The same Report gives the following puerperal death-rates for all England during 13 years, 1855 to 1867 (see Table II.).

Accidents of childbirth3·22per1,000
Puerperal diseases1·61
Total, exclusive of other deaths4·83

An important element in the analysis of these death-rates is their relative prevalence in town and country. This is abstracted on Table II. from the Registrar-General’s Report for a period of ten years, as follows:—

Deaths from Accidents of Childbirth and Puerperal Diseases.
England, 64 healthy districts, 312,402 deliveries 4·3 per 1000
Ditto, 11 large towns, 1,402,304 deliveries 4·9

In other words, out of every 5,000 deliveries in towns there are three more deaths from accidents of childbirth and puerperal diseases than occur among the same number of deliveries in healthy districts.

These facts, with a small deduction for the higher death-rates in lying-in hospitals, give the present mortality in English homes. They appear to show that puerperal women are subject to something of the same law of increase of death-rates in towns as other people, but part of the increase is no doubt due to the higher death-rates in delivery wards in these towns. The facts also appear to indicate a probable reduction of death-rates among lying-in women in England, from the extension of public health improvements both in town and country.

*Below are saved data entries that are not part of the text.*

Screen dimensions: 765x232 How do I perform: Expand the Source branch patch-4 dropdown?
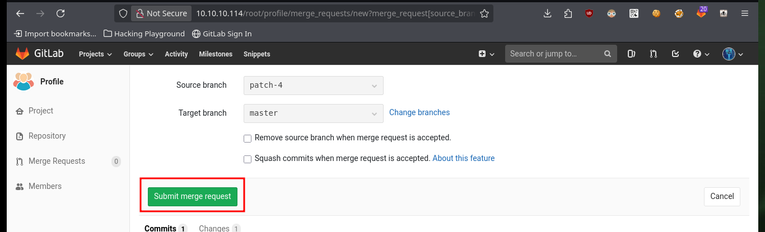[314, 86]
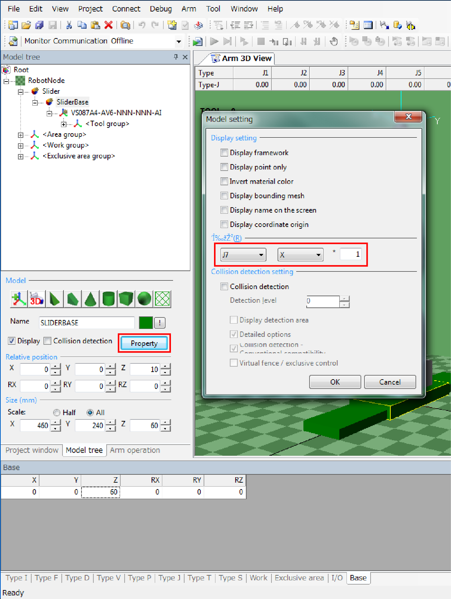Enable Display framework checkbox
Image resolution: width=451 pixels, height=599 pixels.
[224, 153]
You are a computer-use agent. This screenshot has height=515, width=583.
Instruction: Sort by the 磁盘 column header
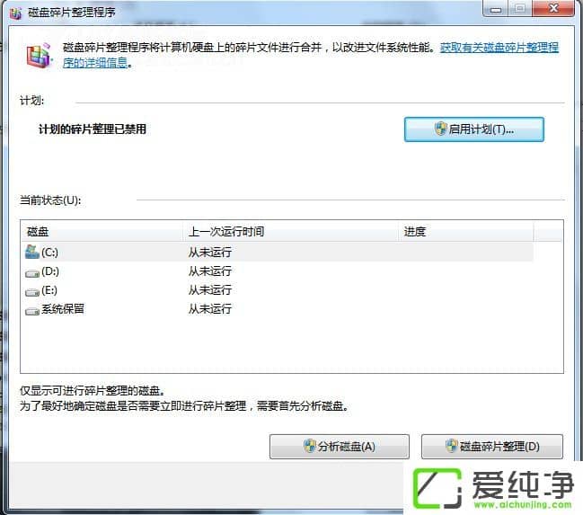tap(101, 231)
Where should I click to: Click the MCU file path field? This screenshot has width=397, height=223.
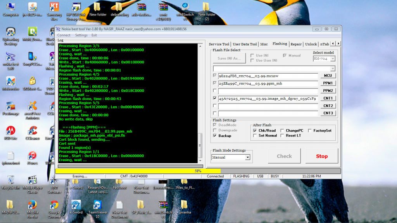(x=268, y=76)
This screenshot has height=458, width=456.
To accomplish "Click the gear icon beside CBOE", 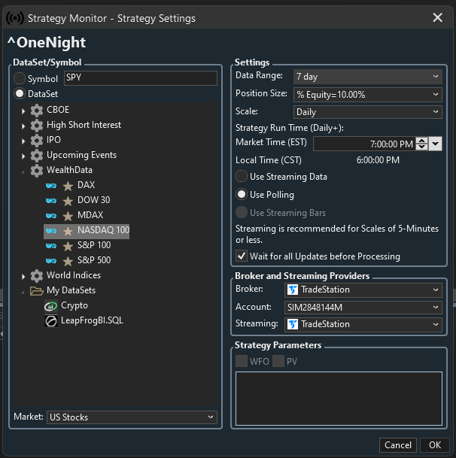I will click(37, 110).
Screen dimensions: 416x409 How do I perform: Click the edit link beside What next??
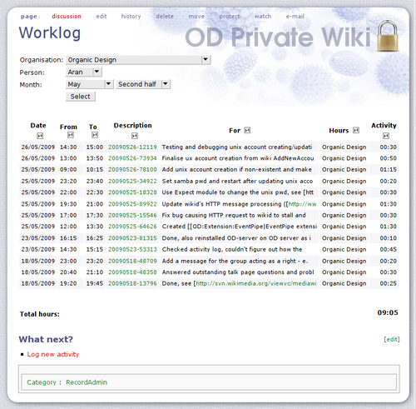(x=392, y=339)
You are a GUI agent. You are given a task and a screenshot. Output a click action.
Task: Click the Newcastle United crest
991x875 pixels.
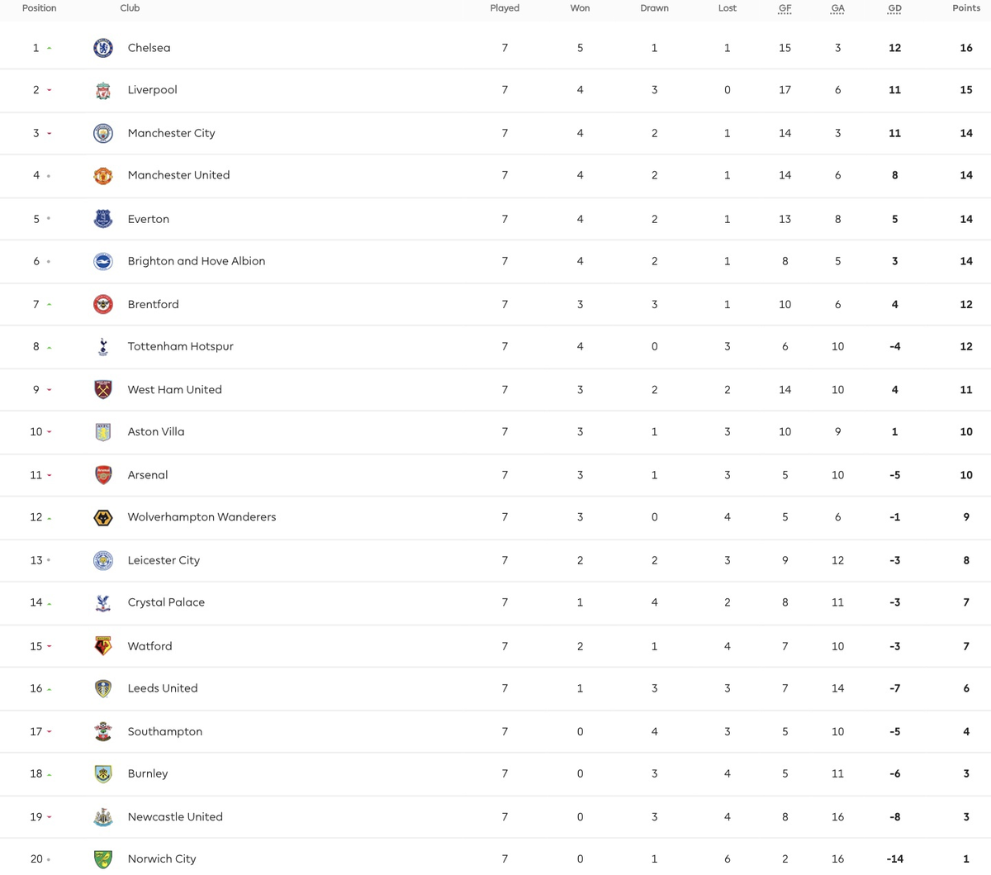click(102, 817)
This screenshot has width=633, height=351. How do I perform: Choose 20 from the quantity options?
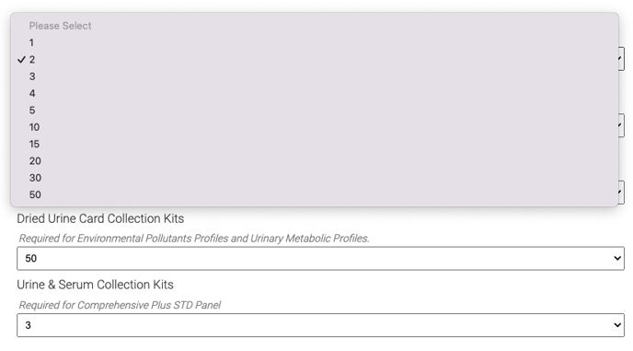315,161
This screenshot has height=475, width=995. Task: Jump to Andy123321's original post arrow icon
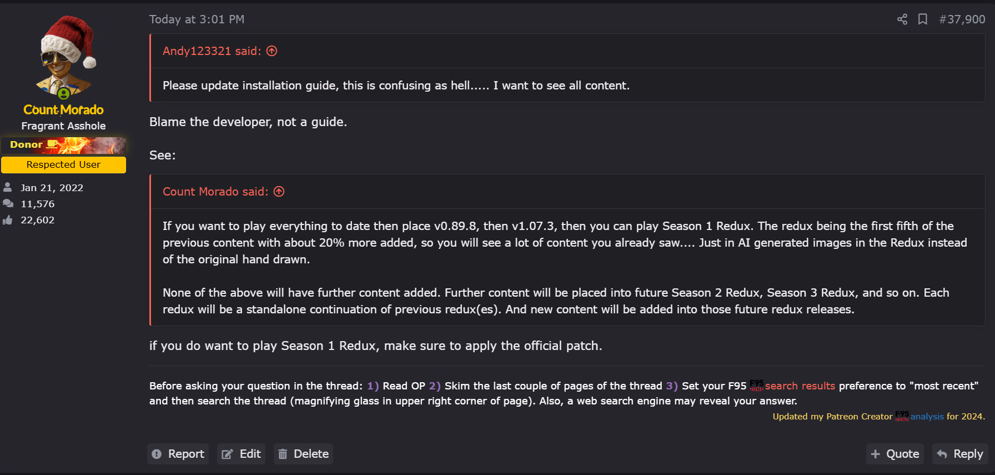pos(272,51)
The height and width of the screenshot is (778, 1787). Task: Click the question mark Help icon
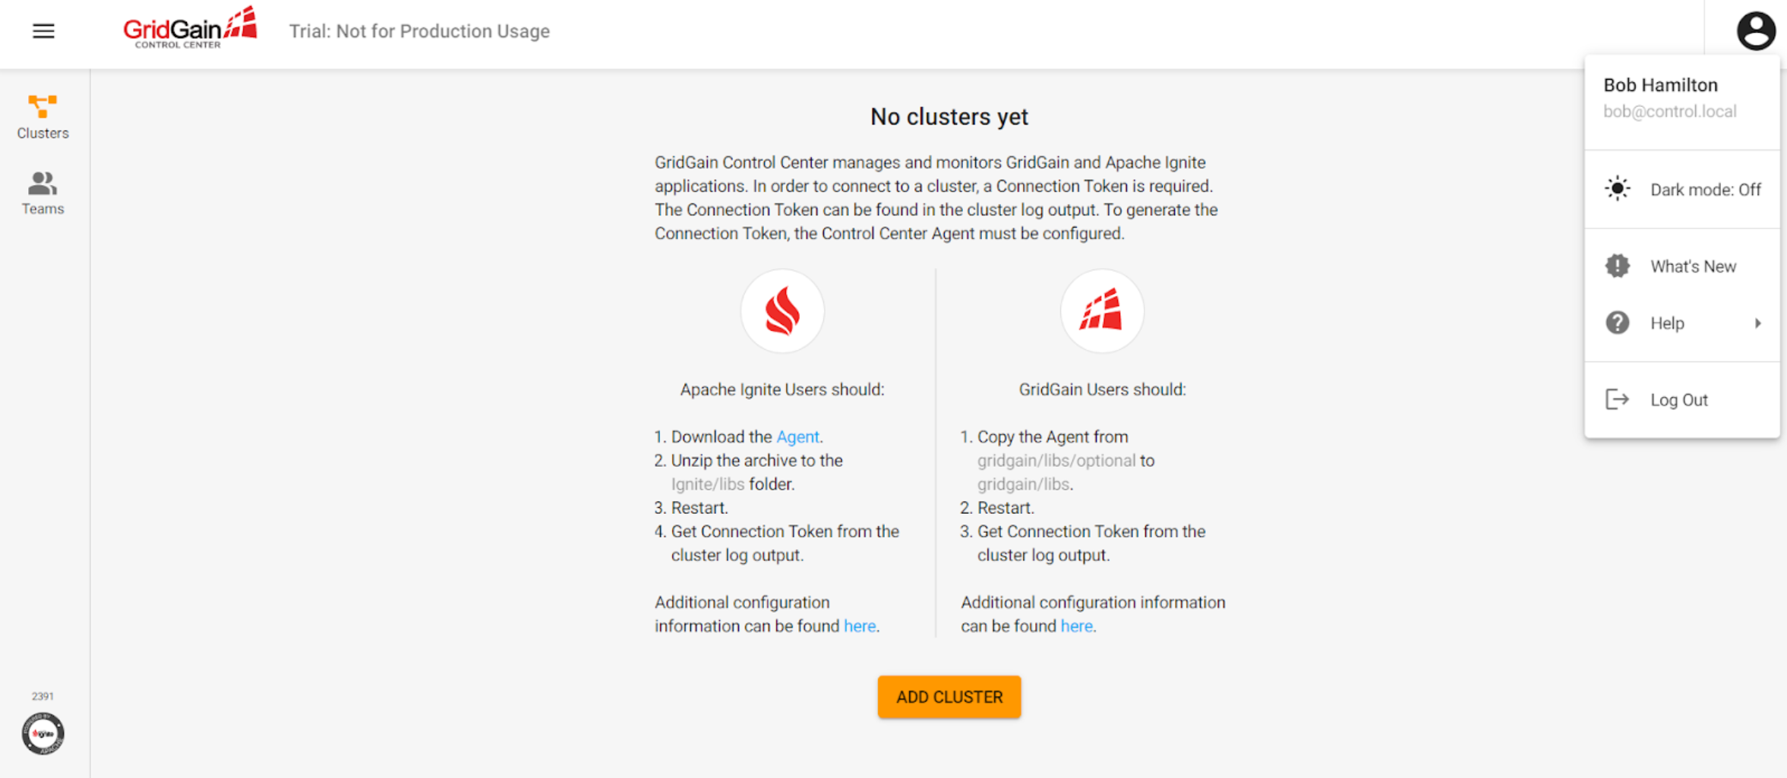(x=1617, y=323)
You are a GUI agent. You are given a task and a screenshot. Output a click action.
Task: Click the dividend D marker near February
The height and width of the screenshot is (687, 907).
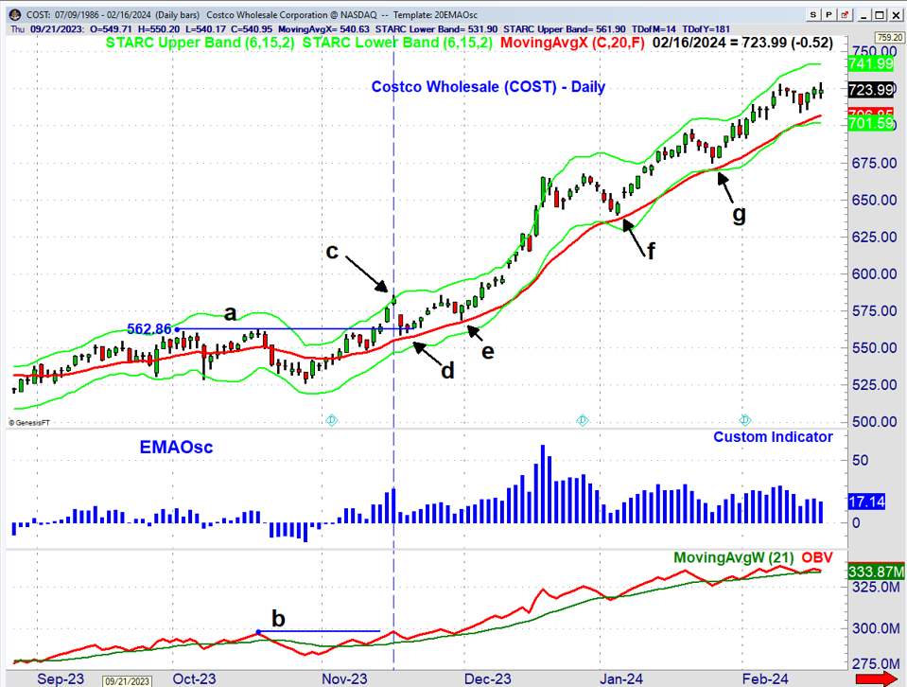[744, 420]
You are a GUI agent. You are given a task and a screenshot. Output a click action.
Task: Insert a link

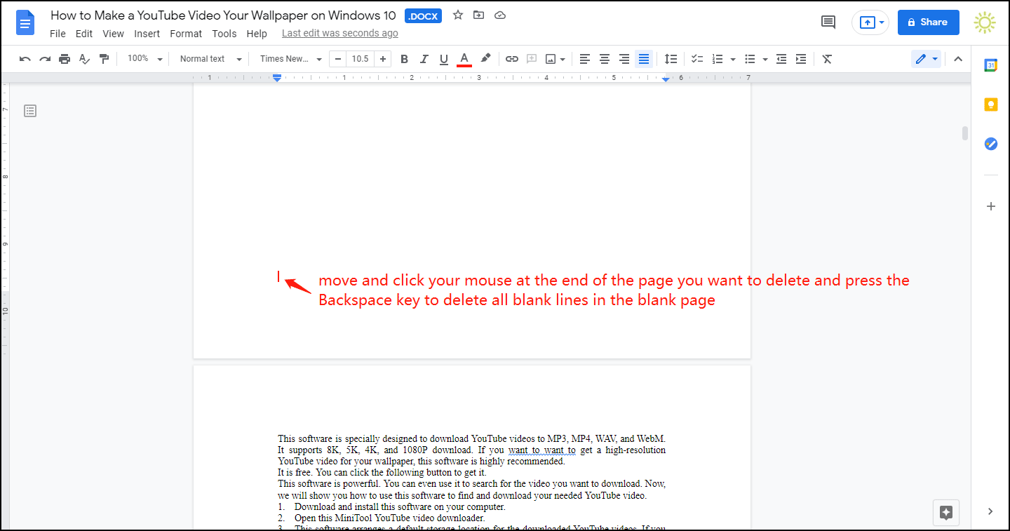pos(511,59)
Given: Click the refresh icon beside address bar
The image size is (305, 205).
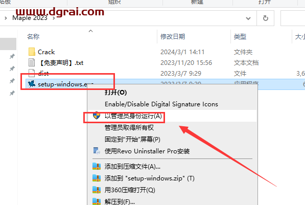Looking at the screenshot, I should pos(266,18).
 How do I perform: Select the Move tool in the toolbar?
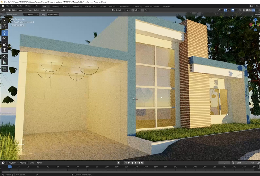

Table II.—Table Showing the Mortality per Thousand after Delivery from Puerperal Diseases and Accidents of Childbirth.
Places Mortality Per Thousand Deliveries
Puerperal Diseases Accidents of Childbirth Puerperal Diseases and Accidents of Childbirth
King’s College lying-in ward, 5 years 29·4 0 29·4
12 Parisian Hospitals 1861 75·2
1862 56·7
1863 60·6
Queen Charlotte’s Lying-in Hospital, 40 years 14·3 5·3 19·6
27 London workhouses, in which both deliveries and deaths have taken place 4·1 2·1 6·2
40 London workhouses, including those without deaths, 5 years 3·3 1·7 5·0
Liverpool Workhouse lying-in wards, 13 years 3·4 2·2 5·6
All England, 13 years 1·61 3·22 4·83
Ditto, 64 healthy districts
(312,402 deliveries), 10 years 4·3
Ditto, 11 large towns (1,402,304 deliveries), 10 years 4·9
8 military lying-in hospitals, 2 to 12 years 3·9 3·4 7·3

NORMAL MORTALITY AMONG LYING-IN WOMEN IN DIFFERENT COUNTRIES.

The next step in the enquiry is to ascertain, so far as it may be possible to do so, what is the death-rate among lying-in women delivered at their own homes in different European countries. Besides the mortality statistics for healthy districts in England, already given, the only available data for this information are reports of public institutes having outdoor midwifery practice, and any records of private practice which may have been published. In adducing these data, however, it is necessary to do so with the reservation already made that their accuracy is only approximate.

The most extensive series of data of this class is given by Dr. Le Fort in his able treatise ‘Des Maternités,’ for a number of institutions in different European countries. The facts from Dr. Le Fort’s book are abstracted on Table III., in which it is shown that out of 934,781 deliveries at home, in Edinburgh, London, Paris, Leipzig, Berlin, Munich, Greifswald, Stettin, and St. Petersburg, there were 4,405 deaths, equivalent to a mortality of 4·7 per 1,000. When compared with the Registrar-General’s returns for town districts, this rate is apparently somewhat too low; it is only an approximation, but still sufficiently near the rate given by the Registrar-General to show that there is a true death-rate for home deliveries not far removed from the Registrar-General’s figure.